## Exercise goal
Locate every line in the records below that contains the word "dropdown", and copy each of those lines in full.

## Recorded information
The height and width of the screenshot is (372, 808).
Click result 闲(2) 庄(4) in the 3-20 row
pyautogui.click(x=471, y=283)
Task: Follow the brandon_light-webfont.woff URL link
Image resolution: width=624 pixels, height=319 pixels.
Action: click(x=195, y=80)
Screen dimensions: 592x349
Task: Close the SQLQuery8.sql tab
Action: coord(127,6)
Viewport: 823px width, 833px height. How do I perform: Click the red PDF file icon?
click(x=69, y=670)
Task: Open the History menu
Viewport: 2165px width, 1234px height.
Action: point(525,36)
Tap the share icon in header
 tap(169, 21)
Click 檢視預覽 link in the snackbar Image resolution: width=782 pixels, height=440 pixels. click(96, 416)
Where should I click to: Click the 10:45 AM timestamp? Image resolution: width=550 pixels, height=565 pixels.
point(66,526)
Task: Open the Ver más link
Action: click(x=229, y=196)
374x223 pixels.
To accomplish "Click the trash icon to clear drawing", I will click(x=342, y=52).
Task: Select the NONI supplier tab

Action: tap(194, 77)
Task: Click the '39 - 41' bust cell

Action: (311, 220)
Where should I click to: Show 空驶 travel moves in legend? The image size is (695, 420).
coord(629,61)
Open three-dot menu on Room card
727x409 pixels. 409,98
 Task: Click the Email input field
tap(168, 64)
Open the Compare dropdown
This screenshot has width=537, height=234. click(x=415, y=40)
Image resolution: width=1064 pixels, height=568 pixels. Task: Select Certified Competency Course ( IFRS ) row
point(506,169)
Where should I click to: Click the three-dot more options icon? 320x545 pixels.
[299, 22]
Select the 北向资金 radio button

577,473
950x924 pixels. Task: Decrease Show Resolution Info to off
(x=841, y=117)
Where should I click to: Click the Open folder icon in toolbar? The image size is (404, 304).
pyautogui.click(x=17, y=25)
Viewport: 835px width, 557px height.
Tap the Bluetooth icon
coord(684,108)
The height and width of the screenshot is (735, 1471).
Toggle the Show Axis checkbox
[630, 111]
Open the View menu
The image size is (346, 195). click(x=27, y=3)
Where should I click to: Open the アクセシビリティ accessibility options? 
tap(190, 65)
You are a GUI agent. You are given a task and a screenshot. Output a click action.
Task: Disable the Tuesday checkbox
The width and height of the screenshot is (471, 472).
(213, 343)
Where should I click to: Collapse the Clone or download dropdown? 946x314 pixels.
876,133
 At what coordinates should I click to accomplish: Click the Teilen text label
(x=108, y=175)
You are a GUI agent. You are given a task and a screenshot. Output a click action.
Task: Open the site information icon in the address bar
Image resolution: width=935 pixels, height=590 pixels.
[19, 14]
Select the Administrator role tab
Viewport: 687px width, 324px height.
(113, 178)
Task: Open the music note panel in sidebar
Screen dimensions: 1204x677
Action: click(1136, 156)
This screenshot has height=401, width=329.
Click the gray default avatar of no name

## The reply
Open the Compare dropdown
Where should I click to: Collapse the Clone or download dropdown? 946x314 pixels.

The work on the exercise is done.